People have an intimate relationship to pop music. It literally affects their lives, changes their emotional state and how they view the world and has an impact on them for years to come. Certain people or events in their lives will forever be associated with certain songs, and certain songs seem to express exactly their emotional inner states better than they ever could. These pop songs give form and expression to what millions are feeling and simultaneously define these feelings. These expressions are new and unique and universal at the same time. Any artist should strive for this.
The expression found through these pop songs, whether penned by the artist or not, express something highly personal and unique and in this particularity the universal is found. We all love, we all experience loss, doubt, regret, pain, disappointment, triumph and failure. The truer the artist is to the unique personal vision, as with Prince, the more the universal can be found. The more honest the artist, the truer the expression and the more it will resonate. Bob Dylan was able to literally change society and the world around him through pop music. This was because he had the confidence to pursue his vision and the self-knowledge to make a statement that resonates.
An artist like A$AP Rocky or Rihanna exude personality. They put their entire persona on display for all to see and do so boldly, without fear. People underestimate the courage this takes. These pop stars also understand that the self is not something fixed, untransmutable and ever-lasting. It is a project and a responsibility, a ship to be steered through the night. Any artist should understand this. Bob Dylan had to become Bob Dylan, Rihanna had to become Rihanna. This is something that rock music has left behind, which is why it has lost relevance.
In an interview from 1976, Bowie talked about being a self-created person and discovering things about himself that he did not like and consciously choosing to change them. He didn’t like that he was horribly shy.
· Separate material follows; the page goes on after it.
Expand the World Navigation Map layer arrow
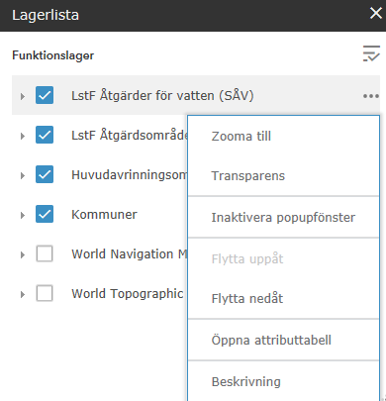The image size is (386, 401). pos(23,254)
In order to counter this he forced himself to perform on stage and to simultaneously do outrageous things that would expose him to critique, forcing him out of his shell. These tools are available to anyone. It’s often the artist, and publicly the pop artist, who fully embodies this. This is often misunderstood by many who then make the pop artist their target, attacking their ego or their supposed artificiality.
The idea that you create yourself poses a challenge. It challenges those who are unhappy with themselves to change. You can either accept the world as it is given to you or create the world as you see it. The artistic impulse is to create the world as you see it, to make your interior fantasy an exterior reality.
When Phil Collins sang “Against All Odds” he wasn’t intellectually trying to capture a feeling in order to sell records. He was singing about very real emotions he felt due to his divorce from his first wife, whom he loved and who left him. If his feelings had been false, his music would not have resonated. Just as when Warhol created the iconic images of celebrities, he was driven by the child he had been – sickly and in bed for months with only celebrity magazines and paint-by-numbers books to keep him company. This child spent his days dreaming to be a part of a world that seemed so far away. As an adult he manifested this world for himself. These works, which may seem impersonal and mechanical to some, are actually highly personal and autobiographical. This is the world that the artist creates.